2014-03-01 21:33:22 | コミック
 昨日発売の十三巻まで一気に読みました。
 夫が買ってきて、無造作に積み上げてあったのですが、なぜだか一巻のシュリンクを破らないまま。一週間くらい我慢しました。(言えばいいんですけどね……)
 ドラマになるという話は、主演の向井理さんがボクシング指導の方から本格的にやらないかと誘われたとラジオで聞いていました。でも、わたしの神御蔵のイメージは彼じゃないなあ。どちらかというと、蘇我の方を演じてほしいような。
 ええ、わたくし、蘇我が好きなんでございますよ。クールに見えて熱い男です。

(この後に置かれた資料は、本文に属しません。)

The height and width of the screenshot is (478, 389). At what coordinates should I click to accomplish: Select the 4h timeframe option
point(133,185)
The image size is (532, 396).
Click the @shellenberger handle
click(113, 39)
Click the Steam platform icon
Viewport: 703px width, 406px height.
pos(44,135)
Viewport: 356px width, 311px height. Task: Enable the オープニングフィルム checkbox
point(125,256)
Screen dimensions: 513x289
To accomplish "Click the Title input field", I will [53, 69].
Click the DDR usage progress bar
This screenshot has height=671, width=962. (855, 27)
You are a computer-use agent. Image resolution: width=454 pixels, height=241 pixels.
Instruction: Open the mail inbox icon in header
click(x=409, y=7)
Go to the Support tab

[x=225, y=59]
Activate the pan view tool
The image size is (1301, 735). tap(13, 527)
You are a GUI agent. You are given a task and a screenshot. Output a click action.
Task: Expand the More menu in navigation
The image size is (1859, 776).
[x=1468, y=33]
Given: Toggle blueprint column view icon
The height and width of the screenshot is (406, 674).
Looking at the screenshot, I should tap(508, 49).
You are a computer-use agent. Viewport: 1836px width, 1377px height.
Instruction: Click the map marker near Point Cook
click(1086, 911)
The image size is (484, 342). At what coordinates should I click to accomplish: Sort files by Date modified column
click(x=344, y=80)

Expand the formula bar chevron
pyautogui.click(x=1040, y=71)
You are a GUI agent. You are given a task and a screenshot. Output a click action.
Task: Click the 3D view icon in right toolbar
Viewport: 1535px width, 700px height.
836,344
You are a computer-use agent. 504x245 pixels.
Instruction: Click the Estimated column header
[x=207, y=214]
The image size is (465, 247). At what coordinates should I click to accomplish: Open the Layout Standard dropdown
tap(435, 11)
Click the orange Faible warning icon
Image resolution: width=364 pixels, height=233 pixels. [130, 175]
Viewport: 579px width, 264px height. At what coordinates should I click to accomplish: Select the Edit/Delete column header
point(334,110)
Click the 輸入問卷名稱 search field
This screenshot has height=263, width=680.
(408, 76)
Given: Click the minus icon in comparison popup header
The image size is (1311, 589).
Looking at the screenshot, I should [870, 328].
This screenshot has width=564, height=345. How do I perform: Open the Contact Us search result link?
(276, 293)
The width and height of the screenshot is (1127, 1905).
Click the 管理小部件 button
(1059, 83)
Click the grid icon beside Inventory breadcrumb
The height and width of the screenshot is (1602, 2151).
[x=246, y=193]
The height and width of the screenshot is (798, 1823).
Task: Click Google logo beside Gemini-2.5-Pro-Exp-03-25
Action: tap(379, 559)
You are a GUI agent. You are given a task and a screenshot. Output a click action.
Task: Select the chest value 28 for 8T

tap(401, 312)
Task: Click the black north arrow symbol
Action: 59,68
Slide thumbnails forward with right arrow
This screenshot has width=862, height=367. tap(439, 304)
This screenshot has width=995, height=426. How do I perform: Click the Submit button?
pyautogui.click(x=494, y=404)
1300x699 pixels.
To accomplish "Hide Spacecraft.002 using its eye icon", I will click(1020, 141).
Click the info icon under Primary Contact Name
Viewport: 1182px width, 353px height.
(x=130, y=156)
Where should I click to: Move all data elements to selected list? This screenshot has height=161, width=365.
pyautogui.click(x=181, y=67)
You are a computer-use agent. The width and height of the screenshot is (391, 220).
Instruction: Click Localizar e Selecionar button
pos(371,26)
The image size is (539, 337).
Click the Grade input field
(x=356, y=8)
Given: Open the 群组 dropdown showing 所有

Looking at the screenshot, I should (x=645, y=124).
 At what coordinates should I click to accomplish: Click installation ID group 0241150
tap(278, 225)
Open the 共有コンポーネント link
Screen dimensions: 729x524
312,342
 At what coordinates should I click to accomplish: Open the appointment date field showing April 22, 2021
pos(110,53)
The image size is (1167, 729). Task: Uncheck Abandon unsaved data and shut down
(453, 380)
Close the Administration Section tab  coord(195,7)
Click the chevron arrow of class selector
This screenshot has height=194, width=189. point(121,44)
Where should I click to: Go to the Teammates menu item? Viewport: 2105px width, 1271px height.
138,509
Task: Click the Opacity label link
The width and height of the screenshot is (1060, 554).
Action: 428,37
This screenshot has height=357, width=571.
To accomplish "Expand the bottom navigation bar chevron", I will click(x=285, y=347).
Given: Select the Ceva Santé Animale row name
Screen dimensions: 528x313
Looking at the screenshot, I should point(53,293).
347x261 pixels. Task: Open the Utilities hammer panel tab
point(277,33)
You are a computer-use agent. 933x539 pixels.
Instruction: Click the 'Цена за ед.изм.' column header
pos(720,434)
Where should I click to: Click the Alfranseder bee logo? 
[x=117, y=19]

十三巻が非常に気になるところで終わったため、発売が待ち遠しいです。
 思えば、夫が入院したときに読んだビッグコミックで、生まれた赤ちゃんに「一子」と名づける話(八巻収録)を読んだのでした。あれから、単行本がこんなに出て、ストーリーもずいぶん動いたんだな、という気がします。
 それから、意外と古橋さんが好きですね(笑)。樫尾も。犬好きですから。速田さんの過去にもびっくりしました。香椎さんも素敵だし、一子父(修平)も地味だけどいい。
 ただ、あのですね、女子があんまり魅力的じゃないような気がします。ヒロインはゆづるで、現在はスナイパーのイルマが存在感を増してはいますが。一番目立っているのは横川さんですかね。でも、個人的に好きな女性キャラは優子です。みんな、男性陣に比べるとエピソードが希薄だよね。
 正木が求めた美しい国のイメージは、同じ「美しい国」でも現首相とは正反対ですね。石巻でボランティアまでしていたという彼、どんどん存在感が増していきました。
 今朝テレビで、野菜を作るには、誰かの口に入るものだと自覚して、そこに愛情がなければならないといっている人を見ました。食べ物は人を作る。仕事って、そういう側面があるように思います。なにかを行うことが人を作っていく。その人のためになる。
 NPSは命を奪うのではなく、犯人を確保する。その姿勢は、犯人ではなくて被害者への愛情からであることが随所に描かれます。同じような経歴をもちながら、犯人への対峙の基本が違う神御蔵と蘇我。二人のこれからが楽しみです。
 あ、ところで、このマンガの読者の方はミクラス世代なんですか? 登場人物の年齢からいくと、もっと若いように思うんですけどね。